[Document and screenshot pointing records]
┌──

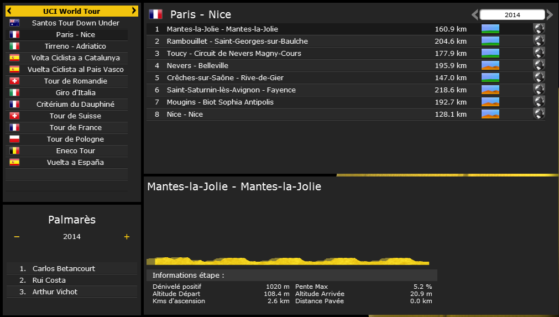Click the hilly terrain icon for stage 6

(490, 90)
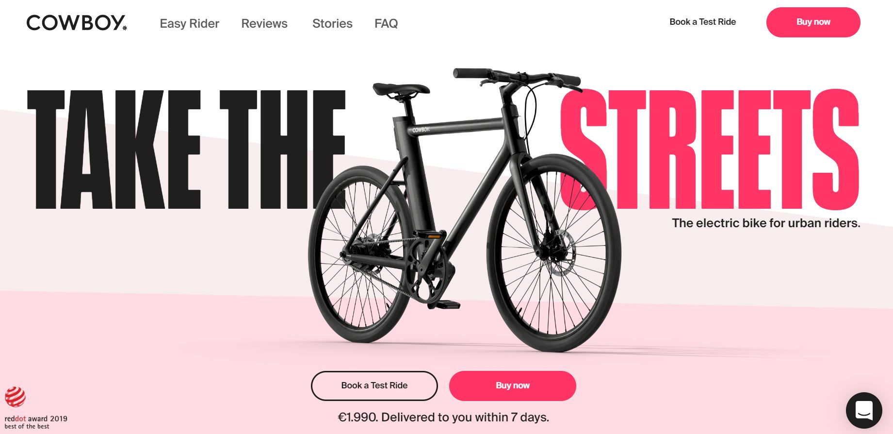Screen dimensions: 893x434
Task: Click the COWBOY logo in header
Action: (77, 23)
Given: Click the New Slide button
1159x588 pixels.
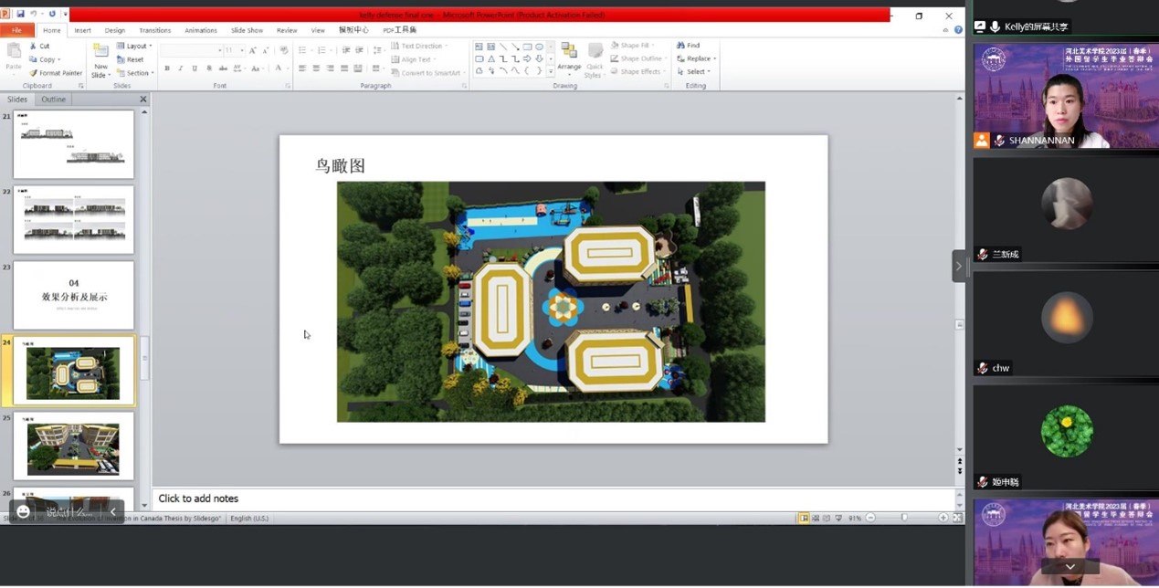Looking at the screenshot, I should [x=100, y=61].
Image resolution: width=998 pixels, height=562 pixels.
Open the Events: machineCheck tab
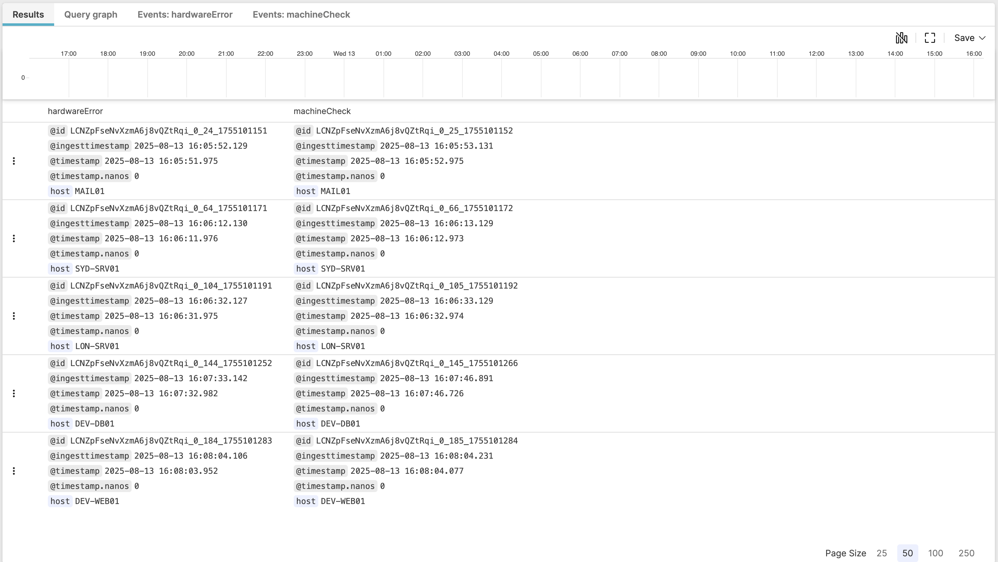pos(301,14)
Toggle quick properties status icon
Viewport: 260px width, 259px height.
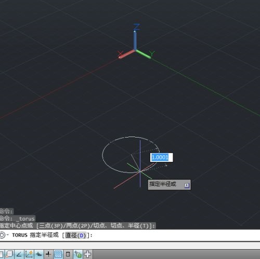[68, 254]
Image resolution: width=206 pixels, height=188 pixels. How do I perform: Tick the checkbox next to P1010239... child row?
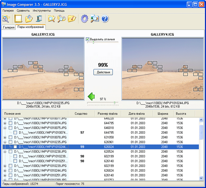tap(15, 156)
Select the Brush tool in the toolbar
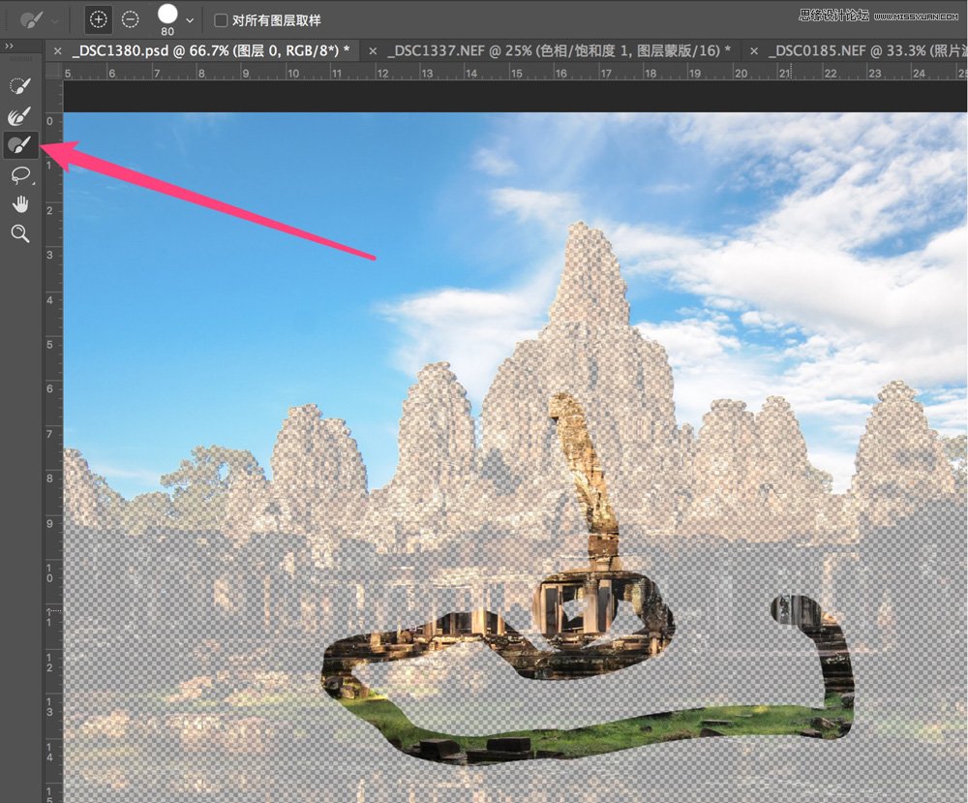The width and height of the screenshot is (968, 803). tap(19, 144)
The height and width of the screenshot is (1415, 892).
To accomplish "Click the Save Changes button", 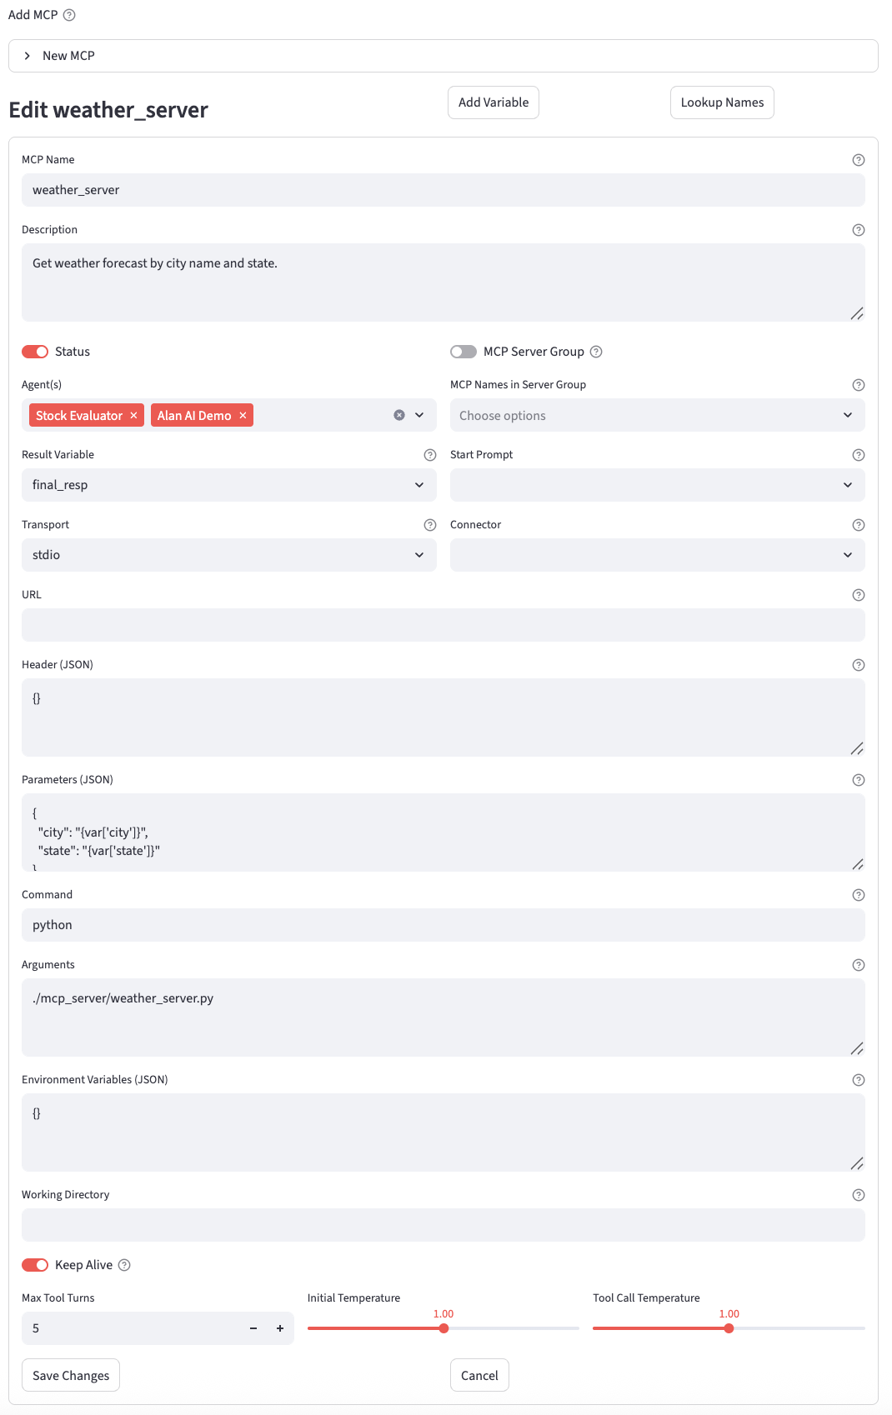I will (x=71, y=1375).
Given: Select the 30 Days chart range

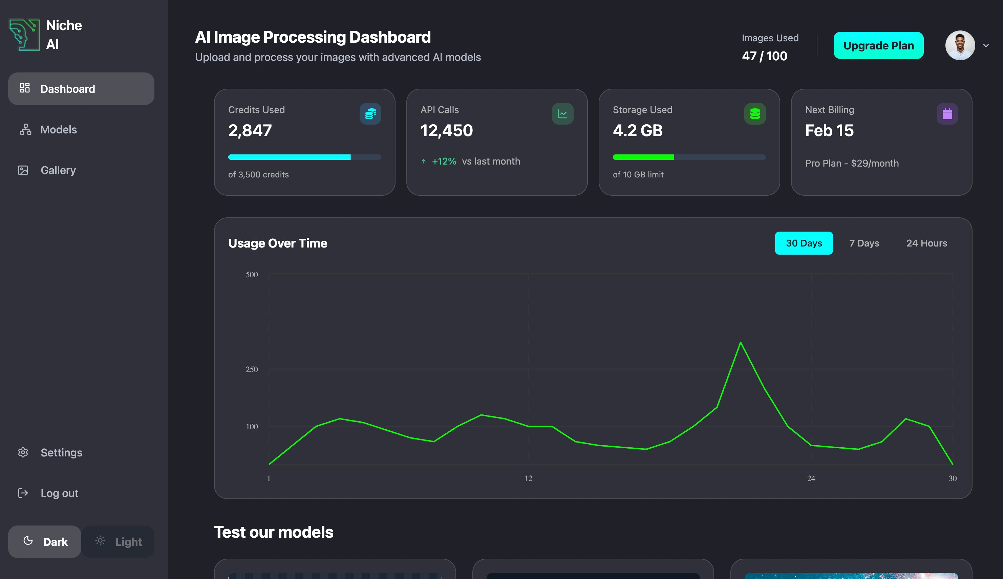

└──

» DIRECTION:
Please quote the records word for word from the beginning up to and including the line with "Looking at the", leaving out the pictures.

» FULL SOLUTION:
Click the hilly terrain icon for stage 6

(490, 90)
Screen dimensions: 893x434
Task: Click the COWBOY logo in header
Action: (77, 23)
Given: Click the New Slide button
1159x588 pixels.
Looking at the screenshot, I should [x=100, y=61].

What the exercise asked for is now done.